However, the flaw in this simple example is the probability that the Internet-facing portal application is extremely popular and may have tens of thousands of concurrent users online at any time. Why is this a problem? The key concern here in using services that are exposed off the mainframe is with the load differential of Internet-deployed applications and how that load differential affects the mainframe.
As I noted earlier, mainframes aren't designed for or accustomed to high volumes of real-time user requests. Having real-time online requests on the order of 20,000 to 50,000 per second would break a typical mainframe environment. However, by encapsulating a mainframe environment within an SOA layer, you could use some of the caching and read ahead-type features that ESBs such as WebSphere Process Server provide, thus insulating the mainframe. Figure 2 highlights the way this setup looks in a typical environment.
Figure 2. Using ESB caching to extend the scalability of the mainframe
The strategy: Cache data through the ESB
The strategy works like this: You can make certain data, either static or that which changes infrequently, persistent or cacheable through the ESB. SOA-enabled applications (for example, portals) that are wired into the ESB services layer can then transact with desirable performance without bringing down the heavy iron mainframe back end.
Consider, for example, a customer records database that resides on the mainframe. In theory, this database could be cached in the ESB layer so that frequently or commonly accessed information or data doesn't need to be sourced directly from the mainframe application each time. You can control the synchronization either through a push-update mechanism (when updated in the mainframe application, the changed details are pushed up to the ESB layer) or by setting the cache to expire after a defined period.
Alternatively, you could design the portal-based application (and subsequent service workflows created)

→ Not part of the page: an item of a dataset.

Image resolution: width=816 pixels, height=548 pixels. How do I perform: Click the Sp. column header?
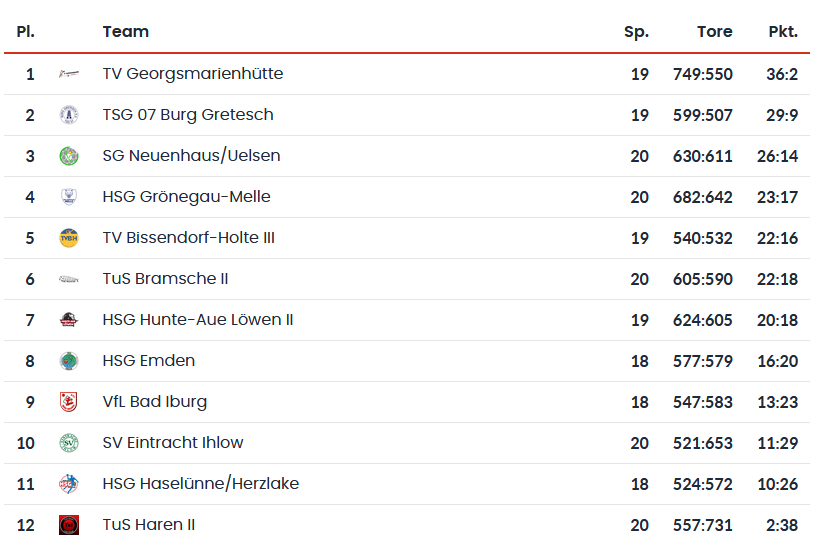636,32
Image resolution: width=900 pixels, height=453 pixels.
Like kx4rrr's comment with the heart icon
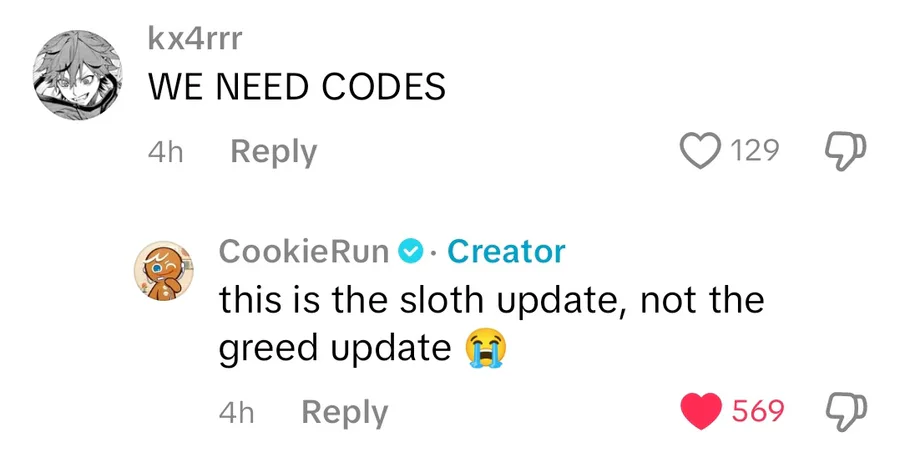(700, 151)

so that when a customer first logs into the portal, that customer's information is retrieved through the mainframe
application's exposed services in an asynchronous background request (a pre-fetch), then stored in a
cache on the ESB for the duration of the user session. This setup reduces the real-time request load on
the mainframe.
The real benefit of this kind of design is exposing legacy business functionality that resides on a mainframe in such a way that it allows application architects and designers to reuse working application functionality rather than having to develop it from scratch. The cost savings are enormous, and the time-to-market for new applications or functionality is greatly improved. Consider the implications for banking and financial-based institutions, all of which have colossal mainframe environments that run their core business. Decommissioning those mainframes and replacing them with new and ported applications is an incredibly costly and risky undertaking.

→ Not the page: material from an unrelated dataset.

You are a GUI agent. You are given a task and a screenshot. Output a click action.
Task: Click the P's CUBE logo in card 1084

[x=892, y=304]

You might ask that by going down the path of SOA-wrapping and encapsulating legacy applications, aren't we simply delaying the inevitable? Won't we still have to port the applications in the future? I say both yes and no. Yes, you are delaying change, but you're managing that change in a more structured manner. Of course, over time, the mainframe applications will need to be ported, but by SOA-enabling these mainframe applications, you provide an inherent fabric that maps out the core service functionality to implement in a future porting or redevelopment exercise.

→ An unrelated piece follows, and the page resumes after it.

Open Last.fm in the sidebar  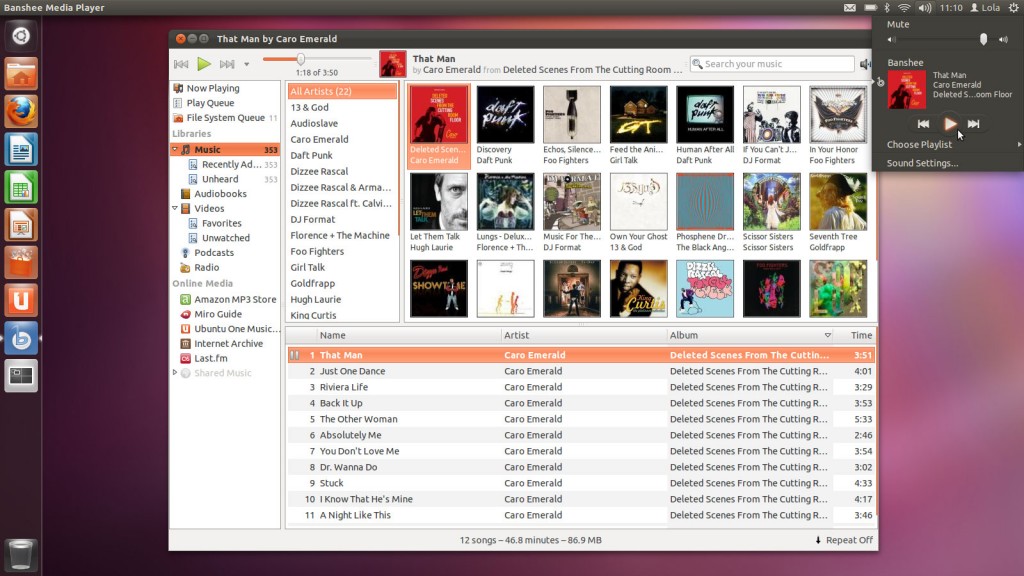point(211,358)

Remember, the risk and cost of porting a mainframe application is not limited just to the
ported application. External and interfacing applications require modifications and regression testing, too. However,
by SOA-enabling the applications on the mainframe, you can help reduce the future cost and impact of the porting,
because any interfacing application cares only about the services it accesses. For example, you won't need to change the
postal code-to-suburb application example if the service contract on the ESB still passes in an input
parameter of postalcode and accepts a string with the suburb name. As long as
that service contract doesn't change, your application acts in the same manner as before.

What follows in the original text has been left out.